◆ TASK BRIEF ◆
Scan the lines below for "next" and copy the matches.

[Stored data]
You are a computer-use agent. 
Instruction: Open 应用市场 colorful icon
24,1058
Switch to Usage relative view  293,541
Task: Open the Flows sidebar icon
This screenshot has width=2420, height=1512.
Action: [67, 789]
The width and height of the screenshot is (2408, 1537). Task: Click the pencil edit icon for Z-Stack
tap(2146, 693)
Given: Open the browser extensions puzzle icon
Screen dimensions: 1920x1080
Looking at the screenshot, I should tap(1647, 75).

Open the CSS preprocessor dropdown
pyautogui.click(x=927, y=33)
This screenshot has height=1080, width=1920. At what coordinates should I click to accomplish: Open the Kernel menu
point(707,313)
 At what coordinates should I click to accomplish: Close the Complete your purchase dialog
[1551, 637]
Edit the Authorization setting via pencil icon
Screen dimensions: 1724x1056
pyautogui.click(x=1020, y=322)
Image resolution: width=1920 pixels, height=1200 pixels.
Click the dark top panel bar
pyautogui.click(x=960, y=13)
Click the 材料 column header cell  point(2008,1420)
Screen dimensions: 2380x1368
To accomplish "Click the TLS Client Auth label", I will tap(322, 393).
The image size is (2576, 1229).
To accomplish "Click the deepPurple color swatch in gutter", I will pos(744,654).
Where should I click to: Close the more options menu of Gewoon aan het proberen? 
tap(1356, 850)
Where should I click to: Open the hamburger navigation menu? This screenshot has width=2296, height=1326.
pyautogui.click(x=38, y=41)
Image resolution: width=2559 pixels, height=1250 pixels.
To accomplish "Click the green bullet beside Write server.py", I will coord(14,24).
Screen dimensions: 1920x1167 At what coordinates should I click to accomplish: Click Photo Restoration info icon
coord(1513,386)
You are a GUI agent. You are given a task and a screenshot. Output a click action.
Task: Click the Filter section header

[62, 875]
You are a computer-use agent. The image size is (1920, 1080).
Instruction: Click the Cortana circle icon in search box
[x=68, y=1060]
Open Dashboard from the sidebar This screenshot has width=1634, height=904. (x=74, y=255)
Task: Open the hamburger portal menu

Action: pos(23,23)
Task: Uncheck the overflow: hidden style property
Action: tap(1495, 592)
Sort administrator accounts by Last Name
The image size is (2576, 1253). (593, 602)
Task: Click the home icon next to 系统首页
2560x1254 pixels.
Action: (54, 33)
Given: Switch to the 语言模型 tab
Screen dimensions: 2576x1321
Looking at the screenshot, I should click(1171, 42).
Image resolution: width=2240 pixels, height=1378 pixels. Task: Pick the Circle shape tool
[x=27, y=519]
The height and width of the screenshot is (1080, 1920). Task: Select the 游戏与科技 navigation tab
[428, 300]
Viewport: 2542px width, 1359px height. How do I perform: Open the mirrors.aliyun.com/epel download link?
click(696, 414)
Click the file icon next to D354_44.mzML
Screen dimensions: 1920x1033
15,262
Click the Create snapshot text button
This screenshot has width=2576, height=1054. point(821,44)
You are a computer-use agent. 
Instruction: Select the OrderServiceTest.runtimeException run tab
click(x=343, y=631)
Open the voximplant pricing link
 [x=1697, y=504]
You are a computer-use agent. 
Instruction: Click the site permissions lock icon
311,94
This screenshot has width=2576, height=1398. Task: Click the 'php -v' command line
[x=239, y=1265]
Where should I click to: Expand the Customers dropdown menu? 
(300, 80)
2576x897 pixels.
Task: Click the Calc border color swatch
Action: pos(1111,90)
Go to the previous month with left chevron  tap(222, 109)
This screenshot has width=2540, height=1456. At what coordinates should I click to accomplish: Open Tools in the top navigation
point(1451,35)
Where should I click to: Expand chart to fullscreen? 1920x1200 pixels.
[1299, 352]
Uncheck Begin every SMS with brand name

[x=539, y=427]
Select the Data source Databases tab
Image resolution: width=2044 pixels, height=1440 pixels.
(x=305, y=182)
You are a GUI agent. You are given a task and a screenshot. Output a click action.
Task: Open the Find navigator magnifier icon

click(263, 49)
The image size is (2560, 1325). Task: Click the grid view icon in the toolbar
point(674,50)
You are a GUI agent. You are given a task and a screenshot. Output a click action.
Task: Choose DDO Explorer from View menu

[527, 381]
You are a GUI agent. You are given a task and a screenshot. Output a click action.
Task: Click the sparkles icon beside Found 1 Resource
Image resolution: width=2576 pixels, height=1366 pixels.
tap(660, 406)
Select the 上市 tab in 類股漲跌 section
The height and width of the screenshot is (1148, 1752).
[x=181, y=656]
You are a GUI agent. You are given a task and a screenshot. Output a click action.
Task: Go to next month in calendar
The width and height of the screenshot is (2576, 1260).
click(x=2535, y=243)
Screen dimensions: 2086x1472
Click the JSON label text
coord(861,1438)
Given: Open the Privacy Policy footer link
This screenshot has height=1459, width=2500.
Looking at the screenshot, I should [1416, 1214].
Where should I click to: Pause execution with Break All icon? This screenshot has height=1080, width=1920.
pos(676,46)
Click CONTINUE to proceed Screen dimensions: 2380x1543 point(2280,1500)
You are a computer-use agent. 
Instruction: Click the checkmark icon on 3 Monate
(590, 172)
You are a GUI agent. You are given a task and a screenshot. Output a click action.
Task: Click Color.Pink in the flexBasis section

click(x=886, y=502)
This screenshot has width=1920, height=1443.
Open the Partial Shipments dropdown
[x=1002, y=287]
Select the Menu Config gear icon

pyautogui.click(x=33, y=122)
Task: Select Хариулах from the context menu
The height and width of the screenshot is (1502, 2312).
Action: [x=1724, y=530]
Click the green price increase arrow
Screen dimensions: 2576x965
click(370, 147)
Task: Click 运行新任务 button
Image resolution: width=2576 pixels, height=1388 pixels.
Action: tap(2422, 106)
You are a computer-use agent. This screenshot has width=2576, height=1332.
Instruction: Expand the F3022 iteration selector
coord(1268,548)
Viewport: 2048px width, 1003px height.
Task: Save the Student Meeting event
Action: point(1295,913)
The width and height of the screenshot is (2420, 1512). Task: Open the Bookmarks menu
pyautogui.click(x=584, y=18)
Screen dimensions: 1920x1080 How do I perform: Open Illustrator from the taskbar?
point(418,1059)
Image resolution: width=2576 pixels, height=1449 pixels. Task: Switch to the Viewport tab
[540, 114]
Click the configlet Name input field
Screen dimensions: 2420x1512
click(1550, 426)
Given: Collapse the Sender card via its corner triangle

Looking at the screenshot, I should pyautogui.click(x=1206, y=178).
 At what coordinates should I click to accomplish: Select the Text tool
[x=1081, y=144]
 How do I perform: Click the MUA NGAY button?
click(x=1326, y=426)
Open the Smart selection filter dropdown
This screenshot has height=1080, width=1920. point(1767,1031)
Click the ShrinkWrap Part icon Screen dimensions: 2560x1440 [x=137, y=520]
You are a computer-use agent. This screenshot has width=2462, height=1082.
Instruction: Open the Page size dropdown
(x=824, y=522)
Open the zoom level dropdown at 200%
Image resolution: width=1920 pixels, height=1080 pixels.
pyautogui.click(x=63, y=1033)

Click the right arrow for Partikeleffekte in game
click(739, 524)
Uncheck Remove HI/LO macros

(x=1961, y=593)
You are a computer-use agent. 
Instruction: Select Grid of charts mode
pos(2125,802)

◆ EXERCISE SOLUTION ◆
Task: Click the home icon next to 系统首页
Click the file icon next to D354_44.mzML
Task: Go to next month in calendar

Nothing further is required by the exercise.